▶ **SELECTED TEXT**:
Start of Block

Self-Care Series: Upper Body Self-Care with Foam Rollers
Self-care between massage sessions is always an important piece in the healing journey! Never do we want our clients to rely solely on massage for their self-care needs. Instead, we want to work in conjunction with other healing methods to help our clients create the most significant ease in their bodies.
However, during times of worldwide pandemics, self-care techniques take on more significant roles!
With that in mind, I have created a self-care series. This is the first in this series.
The idea is that you, the massage therapist, can share these techniques with your clients to help them stay healthy and happy while they are in quarantine. Continuing to show your clients that you care, even when you can’t see them will help ensure you have a practice to return to after this whole situation calms down a bit.
Today, we will focus on self-care for the upper half of the body using a foam roller.
Foam rollers are wonderful tools to help stretch and “massage” sore muscles in the body. By utilizing these techniques, your clients are sure to feel some relief in their bodies.
(For Massage Clients)
Check out my Foam Roller Buyers Guide, to find the best foam roller for your specific needs.
1) Roll Out Your Back –
A foam roller is an excellent tool from relieving some of the pain in your back. While it isn’t perfect at pinpointing specific trigger points, it can give relief more broadly. By moving slowly and with intention, you can begin to break up some of the stiffness you may be experiencing.
- Sit on the ground.
- Lay the foam roller perpendicular to your body, centered above your glutes.

End of Block

▶ **WORK TO COMPLETE**:
• A. Repeat word for word everything in the foam roller article from "With that in" down to "(For Massage Clients)".
• B. In the foam roller article, what is the first instruction for rolling out your back?
Rely only on the text above.

▶ **STORED DATA**:
Start of Block

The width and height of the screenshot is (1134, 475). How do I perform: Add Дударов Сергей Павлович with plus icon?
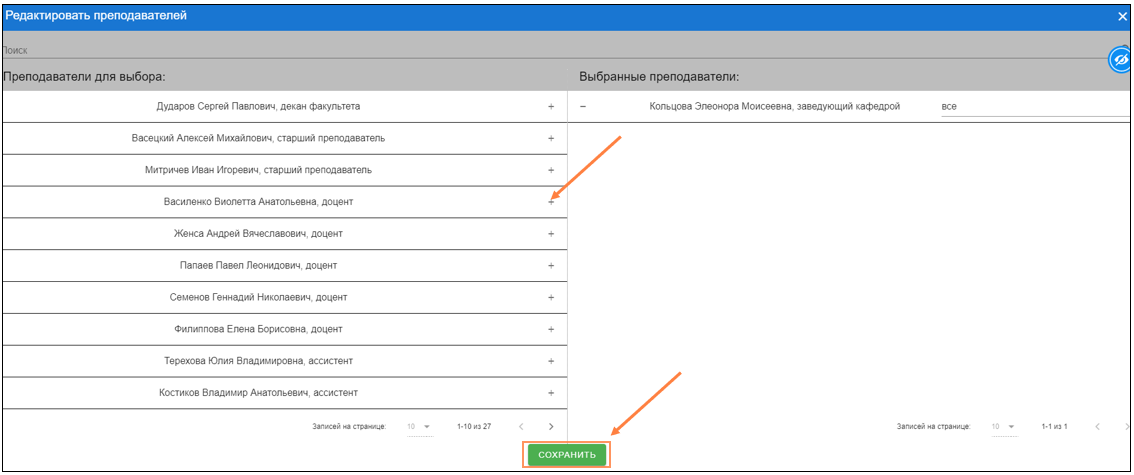[x=550, y=106]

End of Block

▶ **RESULTS OF THE TASKS**:
• A.
With that in mind, I have created a self-care series. This is the first in this series.
The idea is that you, the massage therapist, can share these techniques with your clients to help them stay healthy and happy while they are in quarantine. Continuing to show your clients that you care, even when you can’t see them will help ensure you have a practice to return to after this whole situation calms down a bit.
Today, we will focus on self-care for the upper half of the body using a foam roller.
Foam rollers are wonderful tools to help stretch and “massage” sore muscles in the body. By utilizing these techniques, your clients are sure to feel some relief in their bodies.
(For Massage Clients)

• B. Sit on the ground.